== Exercise passage ==
Things had been tough since Dee got back from Iraq. She and her husband were sleeping on opposite sides of the bed. “I’m sorry you’re not getting laid,” she snapped at him, “but I’m still seeing my buddies get killed in my head!” One night, they sat down to watch Transformers with their three-year-old daughter. As a towering robot laid waste to a desert outpost in the opening scene, Dee’s heart started to race and sweat ran down her back. She went into the kitchen and sat on the floor with her head between her knees. When she looked up, her daughter was standing there, holding out a comforting glass of apple juice.
It’s the accretion of everyday stories like this one that gives Kenneth MacLeish’s Making War at Fort Hood its power. Based on a year of fieldwork in Killeen, Texas—home to one of the largest Army bases on American soil—the book offers neither a celebration nor an indictment of the soldiers MacLeish comes to know. Rather, the book piles up the particulars of living in an endless holding pattern of deployment and homecoming. The effect is something like a bird’s nest of found objects, patiently assembled and uncanny in their interrelation. For MacLeish, what stitches them together is violence, which turns back on those whom the state charges with executing it. The soldier may act as a “petty sovereign” as he decides who lives and who dies during the heat of battle. But, paradoxically, this decision becomes the only one he can make, as the rest of his life gets structured by powerful, if never all-consuming, forces of compulsion and control.

== Exercises ==
[a] From the Fort Hood passage, copy word for word the part that begins at the words "Things had been" and stops after "of apple juice.".
[b] In the Fort Hood passage, where did MacLeish spend a year doing fieldwork?

== The data ==

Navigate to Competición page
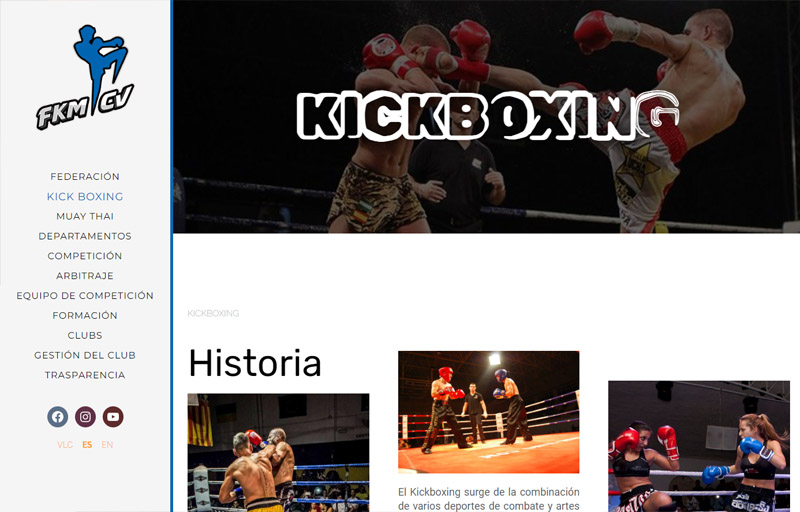Screen dimensions: 800x512 click(x=85, y=256)
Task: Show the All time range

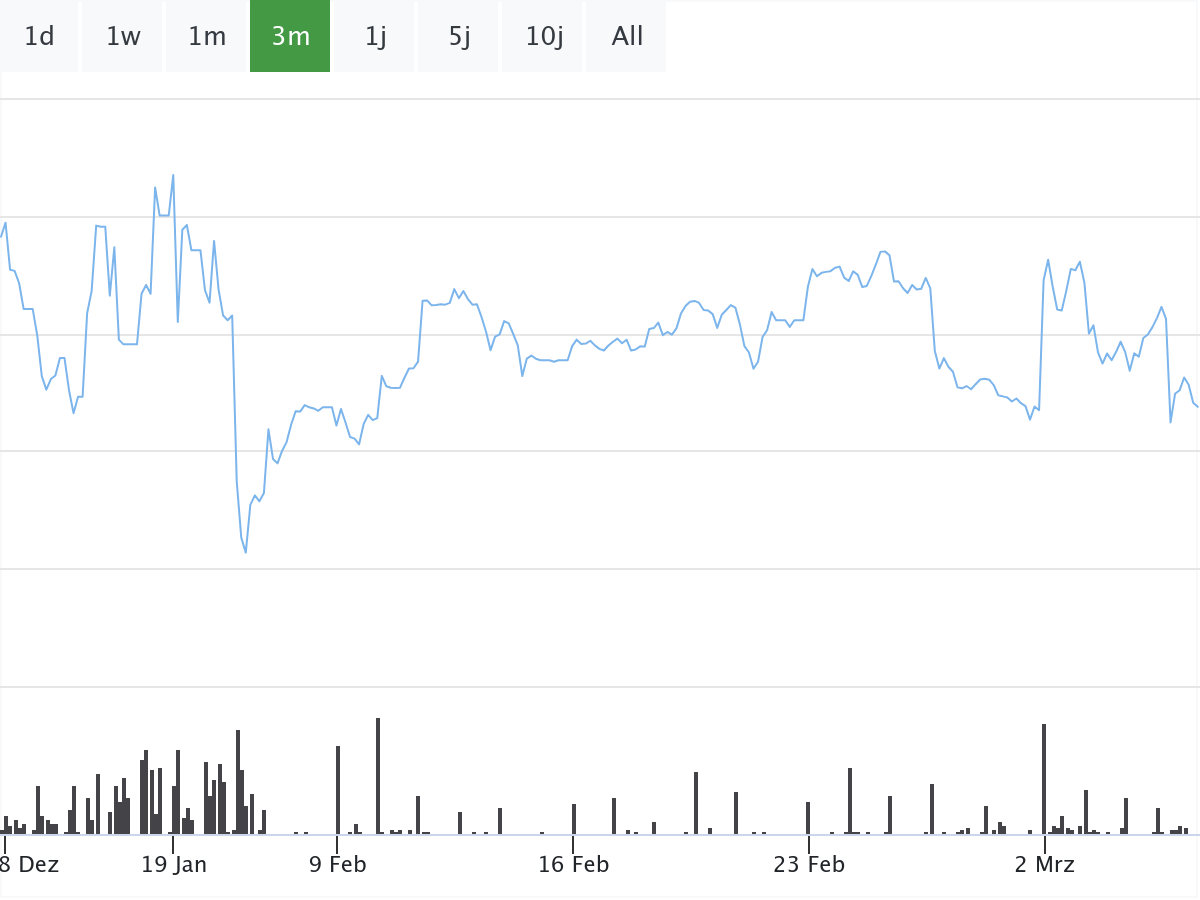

== Responses per task ==
[a]
Things had been tough since Dee got back from Iraq. She and her husband were sleeping on opposite sides of the bed. “I’m sorry you’re not getting laid,” she snapped at him, “but I’m still seeing my buddies get killed in my head!” One night, they sat down to watch Transformers with their three-year-old daughter. As a towering robot laid waste to a desert outpost in the opening scene, Dee’s heart started to race and sweat ran down her back. She went into the kitchen and sat on the floor with her head between her knees. When she looked up, her daughter was standing there, holding out a comforting glass of apple juice.

[b] Killeen, Texas